#### EXTRAIT FOURNI:
# Dual screen sur Ipad Pro 2021



## Makiwooki (22 Juin 2022)

Bonjour à tous,

Je me permet de vous solliciter car sur mon ipad fraichement acquis, je n'arrive pas à faire de dual screen avec la béta d'IpadOS 16. 

En effet, j'ai acquis un petit adaptateur qui peut s'avérer bien pratique : https://www.amazon.fr/gp/product/B09ZPK8KM9/ref=ppx_yo_dt_b_asin_title_o01_s00?ie=UTF8&th=1

Malheureusement je me retrouve avec une simple copie de mon écran principal avec les bandes noir latérales, avec l'impossibilité d'activer un mode écran étendu. J'ai tenté avec un autre câble HDMI relié à l'adaptateur => Idem

Auriez vous connaissance d'une manip spécifique à réaliser?

Merci par avance!


----------



## LaJague (23 Juin 2022)

Aucune manip, c’est le comportement normal

Seules certaines applis Apple peuvent être déportées vers un écran externe 

Y’a aussi l’appli Shadow qui permet d’être uniquement sur écran externe et pas recopié


----------



## Makiwooki (23 Juin 2022)

Merci pour ton retour LaJaque, pourtant visiblement il y a bien une fonctionnalité qui permet d'avoir un bureau étendu sur Ipad pro de manière native. Voici un exemple :https://www.youtube.com/watch?v=wIfFFk-GUmY

Je n'ai peut être pas été clair, mais je ne parle pas de la mise en page de deux app côte à côte.

Ca te parle cette fonctionnalité?

Merci par avance,


----------



## maxou56 (23 Juin 2022)

Makiwooki a dit:


> pourtant visiblement il y a bien une fonctionnalité qui permet d'avoir un bureau étendu sur Ipad pro de manière native.


Bonjour,
Oui c'est stage manager, fonction disponible que sur certains iPad:
iPad Pro 12,9 pouces de 5e génération (2021)
iPad Pro 11 pouces de 3e génération (2021)
iPad Air de 5e génération (2022)








						Avec Stage Manager, Apple essaie toujours de ne pas recopier macOS sur l’iPad
					

Stage Manager n’est pas une nouveauté réservée à macOS Ventura, elle est aussi disponible sur iPadOS 16 ! Sur le papier, cette idée de réorganiser entièrement le multitâche et de repenser la façon de travailler sur un ordinateur ressemble même à une idée qui aurait pu naître sur la tablette et...

#### CONSIGNE:
Recopiez le passage du fil de discussion allant de « Merci pour ton » à « côte à côte. », en remplaçant « bureau étendu » par « affichage étendu ».

#### CONTENU DES DONNÉES:
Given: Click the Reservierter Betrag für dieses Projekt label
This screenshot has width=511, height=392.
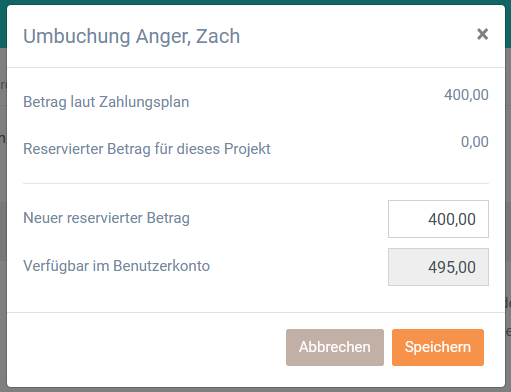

#### RÉSULTAT OBTENU:
Merci pour ton retour LaJaque, pourtant visiblement il y a bien une fonctionnalité qui permet d'avoir un affichage étendu sur Ipad pro de manière native. Voici un exemple :https://www.youtube.com/watch?v=wIfFFk-GUmY

Je n'ai peut être pas été clair, mais je ne parle pas de la mise en page de deux app côte à côte.